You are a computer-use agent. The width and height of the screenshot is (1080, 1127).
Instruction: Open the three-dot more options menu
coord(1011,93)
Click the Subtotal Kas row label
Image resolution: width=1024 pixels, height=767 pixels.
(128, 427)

WHAT THE TASK REQUIRES —
Reproduce all the entries verbatim, leaving nothing out.

ANSWER TO THE PROBLEM —
You are a computer-use agent. The width and height of the screenshot is (1080, 1127).
Instruction: Open the three-dot more options menu
coord(1011,93)
Click the Subtotal Kas row label
Image resolution: width=1024 pixels, height=767 pixels.
(128, 427)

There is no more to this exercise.